__What to do__.
- a) Name every person or forum user that appears in the Apophis asteroid thread.
- b) In the Apophis asteroid thread, how far from the Earth will 2012 DA14 pass on 15 February?

__Document extract__.
━━━━━━━━━━━━━━━━━━━━

Starship Asterisk*

http://www.bbc.co.uk/news/science-environment-20986464 wrote:

[c]Pic du Midi: (99942) APOPHIS at 15 millon km
Images obtenues le 7 janvier 2013 de 2h00 à 3h00 UTC,
poses de 30 sec, champ de 8 arc min vitesse 3 arcsec/min
© François COLAS - IMCCE - CNRS - Observatoire de Paris[/c]

Apophis asteroid: Large space rock 'will not hit in 2036'
BBC news, 11 January 2013

<<A 300m-wide asteroid will not hit the Earth in 2036, US astronomers say. It was thought there was a one-in-200,000 chance that it could strike on 13 April 2036, but revised calculations have now ruled this out.

Instead, Nasa scientists said it would not get closer than 31,000km as it flies past on this date. They were able to study the rocky mass as it made a relatively close approach above our planet, allowing them to better assess its future threat. "Radar data we have collected over the past couple of weeks have completely excluded any chance of impact in 2036. Furthermore, we can now precisely predict its trajectory decades into the future," Marina Brozovic of the Nasa's Jet Propulsion Laboratory told the BBC Stargazing Live programme.

The Apophis asteroid is named after the Egyptian demon of destruction and darkness. It caused alarm after it was discovered in 2004, when scientists thought it could have a one-in-45 chance of smashing into the Earth in 2029. Improved calculations later lifted this threat, but until this week, the very tiny but real chance of a hit in 2036 remained.

If an asteroid of this size did smash into Earth, it would strike with the energy of about 100 of our largest nuclear bombs. But for now, this has been ruled out - at least for Apophis.

Scientists are becoming increasingly interested in potentially hazardous asteroids. So far, they have catalogued more than 9,000 of them, and spot on average another 800 new ones each year. One recent discovery is 2012 DA14. On 15 February, this rock, which measures about 45m in diameter, will pass about 36,000km from the Earth. This is closer to the Earth than some satellites, but again scientists say there is no chance of a collision. 2012 DA14 should be visible with binoculars or small telescopes.>>

neufer wrote:I like the idea of a set of six octahedronally spaced stationary surface ion thrusters gimballed so that at least three always point towards (or away from) the direction of asteroidal motion. (At least three would always point towards the sun for solar power and they would be interconnected to share power.) Ion thrusters which temporarily can't point towards (or away from) the direction of asteroid motion would be turned off.

━━━━━━━━━━━━━━━━━━━━

Entries for locating text and elements:
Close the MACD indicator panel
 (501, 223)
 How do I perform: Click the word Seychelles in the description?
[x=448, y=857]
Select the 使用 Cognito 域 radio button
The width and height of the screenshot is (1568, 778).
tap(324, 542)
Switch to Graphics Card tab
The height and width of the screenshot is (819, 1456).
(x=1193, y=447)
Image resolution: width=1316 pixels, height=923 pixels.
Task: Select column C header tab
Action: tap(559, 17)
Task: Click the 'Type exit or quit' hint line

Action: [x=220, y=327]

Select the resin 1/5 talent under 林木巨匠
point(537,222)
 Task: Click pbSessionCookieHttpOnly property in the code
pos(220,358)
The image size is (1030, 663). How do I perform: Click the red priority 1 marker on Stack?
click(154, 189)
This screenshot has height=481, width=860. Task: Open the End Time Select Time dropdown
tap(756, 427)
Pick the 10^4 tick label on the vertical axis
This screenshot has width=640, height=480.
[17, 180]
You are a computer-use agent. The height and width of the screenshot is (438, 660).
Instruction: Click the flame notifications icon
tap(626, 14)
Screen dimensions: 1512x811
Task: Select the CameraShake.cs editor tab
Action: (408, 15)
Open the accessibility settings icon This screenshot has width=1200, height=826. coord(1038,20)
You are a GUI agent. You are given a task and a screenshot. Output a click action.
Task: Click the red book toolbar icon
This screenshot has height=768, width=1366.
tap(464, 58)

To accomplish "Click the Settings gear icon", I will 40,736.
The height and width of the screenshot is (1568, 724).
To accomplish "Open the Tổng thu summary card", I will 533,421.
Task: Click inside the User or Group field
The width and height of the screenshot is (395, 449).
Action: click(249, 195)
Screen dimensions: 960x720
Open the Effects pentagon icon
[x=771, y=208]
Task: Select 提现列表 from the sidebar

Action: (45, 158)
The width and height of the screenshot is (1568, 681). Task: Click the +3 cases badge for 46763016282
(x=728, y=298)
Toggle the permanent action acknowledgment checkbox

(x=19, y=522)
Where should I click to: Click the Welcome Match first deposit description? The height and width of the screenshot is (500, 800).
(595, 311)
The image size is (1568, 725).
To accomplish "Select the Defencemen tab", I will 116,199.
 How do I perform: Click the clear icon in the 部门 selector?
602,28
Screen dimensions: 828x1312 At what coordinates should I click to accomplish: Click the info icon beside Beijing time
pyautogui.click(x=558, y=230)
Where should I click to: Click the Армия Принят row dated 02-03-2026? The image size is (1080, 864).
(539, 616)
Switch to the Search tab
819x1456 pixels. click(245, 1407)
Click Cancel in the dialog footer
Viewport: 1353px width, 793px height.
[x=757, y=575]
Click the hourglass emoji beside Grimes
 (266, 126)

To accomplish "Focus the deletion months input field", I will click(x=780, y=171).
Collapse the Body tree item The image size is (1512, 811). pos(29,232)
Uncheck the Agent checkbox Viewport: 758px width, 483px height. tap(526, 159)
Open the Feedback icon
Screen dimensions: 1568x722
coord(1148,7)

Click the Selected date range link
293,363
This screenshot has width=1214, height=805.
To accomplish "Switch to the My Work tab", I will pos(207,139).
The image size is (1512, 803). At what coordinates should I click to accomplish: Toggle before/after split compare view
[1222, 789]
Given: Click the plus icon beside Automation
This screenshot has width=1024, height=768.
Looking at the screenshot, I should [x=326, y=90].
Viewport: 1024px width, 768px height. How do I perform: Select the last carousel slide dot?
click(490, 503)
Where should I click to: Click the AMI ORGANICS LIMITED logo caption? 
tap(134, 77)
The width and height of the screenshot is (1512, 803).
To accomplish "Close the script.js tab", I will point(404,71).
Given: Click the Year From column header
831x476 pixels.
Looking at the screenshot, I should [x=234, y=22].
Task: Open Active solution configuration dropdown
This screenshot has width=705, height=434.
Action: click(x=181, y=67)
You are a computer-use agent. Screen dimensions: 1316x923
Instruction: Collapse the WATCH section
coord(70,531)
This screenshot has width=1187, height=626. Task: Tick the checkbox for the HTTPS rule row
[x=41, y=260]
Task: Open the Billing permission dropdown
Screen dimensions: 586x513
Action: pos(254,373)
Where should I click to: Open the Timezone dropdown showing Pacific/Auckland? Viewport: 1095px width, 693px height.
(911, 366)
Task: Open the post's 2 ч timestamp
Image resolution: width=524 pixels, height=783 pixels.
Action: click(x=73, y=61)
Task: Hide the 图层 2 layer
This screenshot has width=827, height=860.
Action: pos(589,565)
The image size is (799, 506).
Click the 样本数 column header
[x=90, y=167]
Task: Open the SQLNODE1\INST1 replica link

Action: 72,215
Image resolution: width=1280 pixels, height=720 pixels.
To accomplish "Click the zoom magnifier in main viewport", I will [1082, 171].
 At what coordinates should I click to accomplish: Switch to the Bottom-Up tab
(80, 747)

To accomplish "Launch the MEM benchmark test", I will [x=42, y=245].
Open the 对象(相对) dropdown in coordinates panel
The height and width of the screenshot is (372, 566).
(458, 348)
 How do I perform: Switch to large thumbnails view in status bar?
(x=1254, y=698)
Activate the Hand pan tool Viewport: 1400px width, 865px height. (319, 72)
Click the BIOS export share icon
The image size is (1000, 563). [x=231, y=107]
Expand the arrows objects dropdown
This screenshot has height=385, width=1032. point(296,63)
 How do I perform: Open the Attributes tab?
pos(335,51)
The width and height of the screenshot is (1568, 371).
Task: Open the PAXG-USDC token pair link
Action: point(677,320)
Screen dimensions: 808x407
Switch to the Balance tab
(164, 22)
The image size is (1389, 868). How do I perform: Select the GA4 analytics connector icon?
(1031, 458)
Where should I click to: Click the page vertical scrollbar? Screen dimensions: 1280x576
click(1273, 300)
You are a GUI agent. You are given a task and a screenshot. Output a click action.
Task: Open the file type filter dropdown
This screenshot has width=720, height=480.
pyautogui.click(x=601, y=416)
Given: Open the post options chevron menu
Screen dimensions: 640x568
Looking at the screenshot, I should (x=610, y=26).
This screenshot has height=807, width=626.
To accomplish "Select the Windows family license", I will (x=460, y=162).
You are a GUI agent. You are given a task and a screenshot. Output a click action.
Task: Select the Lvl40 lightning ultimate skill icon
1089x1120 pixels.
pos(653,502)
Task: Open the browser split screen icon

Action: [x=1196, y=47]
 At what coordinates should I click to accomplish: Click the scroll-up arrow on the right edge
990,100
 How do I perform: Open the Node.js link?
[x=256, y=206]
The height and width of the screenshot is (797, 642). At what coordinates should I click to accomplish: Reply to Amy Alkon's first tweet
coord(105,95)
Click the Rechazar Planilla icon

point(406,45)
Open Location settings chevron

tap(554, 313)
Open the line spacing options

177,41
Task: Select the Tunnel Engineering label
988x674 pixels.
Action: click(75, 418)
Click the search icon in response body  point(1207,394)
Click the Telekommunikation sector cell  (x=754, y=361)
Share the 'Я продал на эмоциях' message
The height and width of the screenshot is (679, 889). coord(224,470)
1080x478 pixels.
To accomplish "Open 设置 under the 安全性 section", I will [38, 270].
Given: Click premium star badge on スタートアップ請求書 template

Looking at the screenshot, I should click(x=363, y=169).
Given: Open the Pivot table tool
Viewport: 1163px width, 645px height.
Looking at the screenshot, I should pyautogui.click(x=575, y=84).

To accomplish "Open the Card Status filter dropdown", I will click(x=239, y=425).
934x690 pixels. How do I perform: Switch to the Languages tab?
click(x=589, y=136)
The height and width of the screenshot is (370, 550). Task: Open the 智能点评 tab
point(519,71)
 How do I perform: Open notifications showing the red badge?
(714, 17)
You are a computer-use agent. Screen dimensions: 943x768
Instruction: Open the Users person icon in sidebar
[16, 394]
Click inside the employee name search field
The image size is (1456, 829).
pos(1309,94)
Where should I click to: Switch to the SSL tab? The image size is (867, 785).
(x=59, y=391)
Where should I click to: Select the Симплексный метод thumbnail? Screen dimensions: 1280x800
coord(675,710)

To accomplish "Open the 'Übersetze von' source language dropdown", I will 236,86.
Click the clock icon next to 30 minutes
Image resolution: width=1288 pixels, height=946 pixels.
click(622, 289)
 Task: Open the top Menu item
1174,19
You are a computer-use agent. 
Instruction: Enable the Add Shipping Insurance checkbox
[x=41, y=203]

━━━━━━━━━━━━━━━━━━━━

__Answers per task__.
- a) François COLAS, Marina Brozovic, neufer

- b) About 36,000km.